Personal information
- Full name: Vassilios Karapialis
- Date of birth: 13 June 1965 (age 60)
- Place of birth: Larissa, Greece
- Height: 1.78 m (5 ft 10 in)
- Position: Attacking midfielder

Youth career
- 1979–1985: Toxotis Larissa

Senior career*
- Years: Team / Apps / (Gls)
- 1985–1991: AEL / 145 / (29)
- 1991–2000: Olympiacos / 229 / (61)
- Total:  / 374 / (90)

International career
- 1988–1994: Greece / 21 / (2)

= Vassilis Karapialis =

Greek footballer (born 1965)

Vassilis Karapialis (Βασίλης Καραπιάλης; born 13 June 1965) is a Greek former professional footballer who played as an attacking midfielder.

==Club career==

===Early years===
Born in Ambelokipoi, Larissa Karapialis started with street football, and in 1979, aged 14, he joined the Toxotis Larissa youth team. In 1980, he moved to Toxotis' first team and got many top-flight clubs interested in him. In 1984, OFI attempted to sign Karapialis for 2.1 million drachmas, but he turned it down. He had an outstanding 1984–85 season with Toxotis, scoring 30 goals while playing as a midfielder.

===AEL===
In the summer of 1985, Karapialis was transferred to the then-Greek Football Cup winner, AEL for 1 million drachmas, and became very popular amongst the fans. In the first two seasons, Karapialis was used mainly as a substitute. When he managed to break into the starting XI in the 1987–1988 season, the club won their only league title as the only team outside the two major Greek cities (Athens and Thessaloniki) to have won the Greek Championship with Karapialis being the Player of the Year.

===Olympiacos===
In 1991 Karapialis signed for Olympiacos. He made his debut against AEK Athens, when Olympiacos won 4–2, thanks to a hat-trick by Oleg Protasov. He quickly became the leader of the Red Whites, thanks to his aggression and agility. He won one Greek Cup in his first five seasons with Olympiacos, but the next four were outstanding, winning four out of four Championships, another Cup, and a Greek Super Cup. In May 2000, Karapialis announced his retirement from professional football. The same year, he was voted as the third-best Greek professional footballer (after 1979, when football became professional in Greece), just after Vassilis Hatzipanagis and Dimitris Saravakos.

==International career==
Karapialis appeared in 21 matches for Greece from 1988 to 1994 and scored 2 goals.

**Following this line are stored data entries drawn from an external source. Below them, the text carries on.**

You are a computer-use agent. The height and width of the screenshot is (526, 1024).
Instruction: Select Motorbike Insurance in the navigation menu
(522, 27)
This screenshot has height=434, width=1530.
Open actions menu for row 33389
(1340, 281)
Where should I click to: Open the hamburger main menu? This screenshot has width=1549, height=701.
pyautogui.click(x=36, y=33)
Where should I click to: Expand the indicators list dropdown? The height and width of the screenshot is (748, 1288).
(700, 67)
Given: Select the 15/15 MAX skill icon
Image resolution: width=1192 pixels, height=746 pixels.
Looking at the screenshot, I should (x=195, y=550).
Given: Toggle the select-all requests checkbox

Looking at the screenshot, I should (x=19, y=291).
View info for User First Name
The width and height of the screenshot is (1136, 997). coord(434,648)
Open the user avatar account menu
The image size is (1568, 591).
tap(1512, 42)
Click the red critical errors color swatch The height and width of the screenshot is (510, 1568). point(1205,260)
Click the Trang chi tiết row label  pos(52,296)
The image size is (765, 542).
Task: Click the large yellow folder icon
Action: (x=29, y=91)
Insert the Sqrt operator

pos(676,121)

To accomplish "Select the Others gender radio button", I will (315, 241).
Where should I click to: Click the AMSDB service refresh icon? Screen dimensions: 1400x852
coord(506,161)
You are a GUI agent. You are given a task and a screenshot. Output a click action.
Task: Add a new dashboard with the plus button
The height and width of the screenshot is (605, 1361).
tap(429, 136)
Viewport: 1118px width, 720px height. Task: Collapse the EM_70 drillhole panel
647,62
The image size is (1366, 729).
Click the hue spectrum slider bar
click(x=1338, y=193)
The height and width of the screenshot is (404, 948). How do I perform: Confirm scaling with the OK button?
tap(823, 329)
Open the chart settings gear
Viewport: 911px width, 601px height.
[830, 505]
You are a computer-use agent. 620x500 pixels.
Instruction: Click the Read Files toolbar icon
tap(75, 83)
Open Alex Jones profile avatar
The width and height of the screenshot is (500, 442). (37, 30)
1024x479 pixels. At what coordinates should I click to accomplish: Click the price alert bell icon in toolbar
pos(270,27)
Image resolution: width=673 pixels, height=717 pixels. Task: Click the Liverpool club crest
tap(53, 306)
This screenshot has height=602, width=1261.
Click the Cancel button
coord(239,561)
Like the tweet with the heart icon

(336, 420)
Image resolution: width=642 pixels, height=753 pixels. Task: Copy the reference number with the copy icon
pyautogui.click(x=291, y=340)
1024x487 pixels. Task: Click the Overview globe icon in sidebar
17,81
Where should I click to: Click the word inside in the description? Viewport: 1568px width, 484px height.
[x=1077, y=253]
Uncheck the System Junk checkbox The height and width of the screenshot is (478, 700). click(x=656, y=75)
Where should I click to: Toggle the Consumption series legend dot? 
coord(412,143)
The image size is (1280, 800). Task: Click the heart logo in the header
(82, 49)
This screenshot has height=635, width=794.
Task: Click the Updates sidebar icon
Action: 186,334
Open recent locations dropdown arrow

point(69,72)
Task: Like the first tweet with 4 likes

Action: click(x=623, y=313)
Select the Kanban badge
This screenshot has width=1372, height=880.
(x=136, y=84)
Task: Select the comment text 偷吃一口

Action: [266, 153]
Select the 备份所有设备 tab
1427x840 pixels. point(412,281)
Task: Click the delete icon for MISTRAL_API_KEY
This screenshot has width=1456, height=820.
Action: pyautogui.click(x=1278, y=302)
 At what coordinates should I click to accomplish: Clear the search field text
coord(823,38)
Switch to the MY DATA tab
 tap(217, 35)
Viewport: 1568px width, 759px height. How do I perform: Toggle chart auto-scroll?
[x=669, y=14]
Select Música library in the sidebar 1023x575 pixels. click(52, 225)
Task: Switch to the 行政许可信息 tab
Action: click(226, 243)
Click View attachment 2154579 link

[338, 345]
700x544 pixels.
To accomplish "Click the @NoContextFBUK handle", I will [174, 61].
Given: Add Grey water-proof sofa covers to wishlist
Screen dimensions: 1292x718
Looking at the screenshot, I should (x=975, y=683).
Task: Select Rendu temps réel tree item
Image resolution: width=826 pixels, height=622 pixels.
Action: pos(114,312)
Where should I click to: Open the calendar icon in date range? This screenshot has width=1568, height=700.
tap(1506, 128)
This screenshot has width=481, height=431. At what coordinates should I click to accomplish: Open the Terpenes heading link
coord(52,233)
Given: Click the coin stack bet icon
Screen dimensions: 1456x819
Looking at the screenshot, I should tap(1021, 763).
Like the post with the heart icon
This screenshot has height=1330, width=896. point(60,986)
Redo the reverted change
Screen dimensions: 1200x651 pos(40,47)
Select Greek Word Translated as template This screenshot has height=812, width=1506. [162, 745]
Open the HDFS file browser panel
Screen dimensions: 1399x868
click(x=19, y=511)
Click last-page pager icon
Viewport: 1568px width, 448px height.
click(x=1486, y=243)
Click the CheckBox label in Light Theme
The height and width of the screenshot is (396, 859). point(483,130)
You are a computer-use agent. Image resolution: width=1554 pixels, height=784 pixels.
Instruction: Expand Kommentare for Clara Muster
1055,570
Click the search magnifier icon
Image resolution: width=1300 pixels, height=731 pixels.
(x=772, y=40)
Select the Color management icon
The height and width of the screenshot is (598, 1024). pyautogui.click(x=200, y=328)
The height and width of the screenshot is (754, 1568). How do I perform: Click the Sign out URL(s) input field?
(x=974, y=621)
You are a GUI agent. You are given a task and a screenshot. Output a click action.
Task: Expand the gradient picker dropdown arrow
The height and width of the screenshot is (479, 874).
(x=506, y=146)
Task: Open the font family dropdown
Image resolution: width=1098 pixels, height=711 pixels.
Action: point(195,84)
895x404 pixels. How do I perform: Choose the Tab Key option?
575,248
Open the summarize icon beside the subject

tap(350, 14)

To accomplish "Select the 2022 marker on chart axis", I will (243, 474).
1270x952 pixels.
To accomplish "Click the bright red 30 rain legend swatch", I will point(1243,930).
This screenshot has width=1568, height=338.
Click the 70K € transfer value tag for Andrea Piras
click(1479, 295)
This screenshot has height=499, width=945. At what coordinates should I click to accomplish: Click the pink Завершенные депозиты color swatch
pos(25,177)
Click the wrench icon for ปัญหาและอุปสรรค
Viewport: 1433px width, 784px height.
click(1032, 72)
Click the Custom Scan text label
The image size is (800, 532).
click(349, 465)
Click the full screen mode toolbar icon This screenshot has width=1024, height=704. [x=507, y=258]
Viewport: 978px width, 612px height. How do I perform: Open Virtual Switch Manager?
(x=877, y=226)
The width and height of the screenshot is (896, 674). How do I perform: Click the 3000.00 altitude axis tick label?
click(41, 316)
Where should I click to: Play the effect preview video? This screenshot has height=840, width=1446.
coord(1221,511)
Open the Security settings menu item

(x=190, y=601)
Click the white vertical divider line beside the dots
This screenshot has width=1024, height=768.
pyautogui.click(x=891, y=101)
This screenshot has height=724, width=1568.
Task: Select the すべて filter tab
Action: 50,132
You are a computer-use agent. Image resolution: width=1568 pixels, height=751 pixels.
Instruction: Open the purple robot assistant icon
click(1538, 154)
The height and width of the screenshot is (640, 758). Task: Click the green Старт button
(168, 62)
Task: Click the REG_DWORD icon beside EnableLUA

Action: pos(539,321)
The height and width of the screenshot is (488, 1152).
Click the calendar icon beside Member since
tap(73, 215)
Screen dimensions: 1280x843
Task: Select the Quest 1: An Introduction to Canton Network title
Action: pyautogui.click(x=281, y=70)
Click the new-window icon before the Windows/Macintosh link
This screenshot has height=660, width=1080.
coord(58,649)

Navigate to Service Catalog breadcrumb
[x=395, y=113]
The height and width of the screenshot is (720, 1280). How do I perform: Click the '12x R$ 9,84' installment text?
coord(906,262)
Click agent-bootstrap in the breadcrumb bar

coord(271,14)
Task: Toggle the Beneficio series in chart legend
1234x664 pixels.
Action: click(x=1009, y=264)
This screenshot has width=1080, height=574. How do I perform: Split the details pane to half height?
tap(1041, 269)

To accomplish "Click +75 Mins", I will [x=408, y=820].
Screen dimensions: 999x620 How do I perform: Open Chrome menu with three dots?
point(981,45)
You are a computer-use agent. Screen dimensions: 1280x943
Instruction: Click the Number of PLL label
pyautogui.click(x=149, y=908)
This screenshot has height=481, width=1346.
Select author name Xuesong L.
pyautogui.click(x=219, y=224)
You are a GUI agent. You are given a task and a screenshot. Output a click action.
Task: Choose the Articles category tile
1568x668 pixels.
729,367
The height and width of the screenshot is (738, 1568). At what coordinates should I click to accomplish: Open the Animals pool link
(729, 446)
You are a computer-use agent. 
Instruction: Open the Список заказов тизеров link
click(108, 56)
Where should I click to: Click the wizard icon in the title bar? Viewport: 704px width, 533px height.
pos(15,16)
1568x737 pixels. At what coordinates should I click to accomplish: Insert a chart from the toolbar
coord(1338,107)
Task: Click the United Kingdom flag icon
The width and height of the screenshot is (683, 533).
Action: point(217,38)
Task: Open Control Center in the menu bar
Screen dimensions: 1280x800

Prior to the 1994 FIFA World Cup Greece team, he wasn't included in the squad. As a response, he announced his retirement from the national team.

===International===

Appearances and goals by national team and year
| National team | Year | Apps | Goals |
| Greece | 1988 | 5 | 0 |
| 1989 | 0 | 0 |
| 1990 | 3 | 1 |
| 1991 | 8 | 0 |
| 1992 | 2 | 1 |
| 1993 | 2 | 0 |
| 1994 | 1 | 0 |
| Total |  | 21 | 2 |

Scores and results list Greece's goal tally first, score column indicates score after each Karapialis goal.

List of international goals scored by Vassilis Karapialis
| No. | Date | Venue | Opponent | Score | Result | Competition |
|---|---|---|---|---|---|---|
| 1 | 31 October 1990 | Olympic Stadium, Athens, Greece | Malta | 2–0 | 4–0 | UEFA Euro 1992 qualifying |
| 2 | 25 March 1992 | Tsirio Stadium, Limassol, Cyprus | Cyprus | 2–0 | 3–1 | Friendly |

==After football==
During his retirement as a footballer, he would work for Olympiacos, either as a scout or as a manager to the club's youth teams. He would become the owner of his football academy center in Chalandri, Athens.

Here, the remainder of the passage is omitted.